# [What is being asked]
Using the material below, state how many of its lines contain the string "width", with no other words.

==== Input material

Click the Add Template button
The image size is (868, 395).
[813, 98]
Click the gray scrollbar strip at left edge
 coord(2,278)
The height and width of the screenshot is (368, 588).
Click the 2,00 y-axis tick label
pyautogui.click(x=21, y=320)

========
==== Input material

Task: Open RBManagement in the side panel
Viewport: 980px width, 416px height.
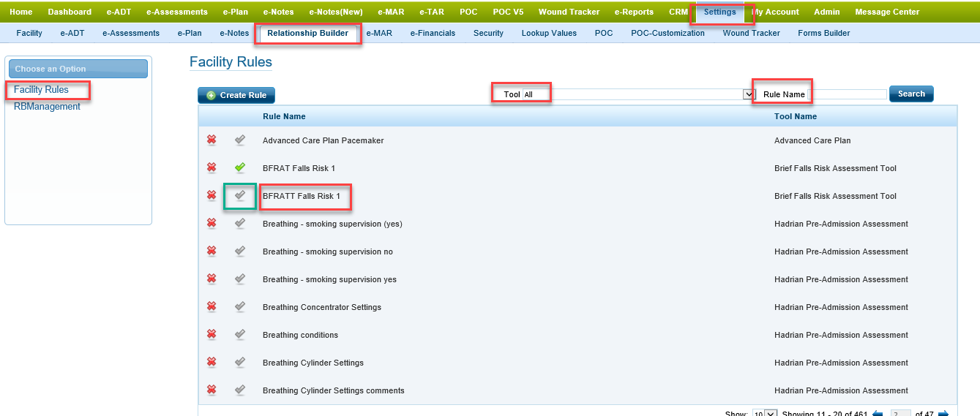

========

# [Exercise solution]
2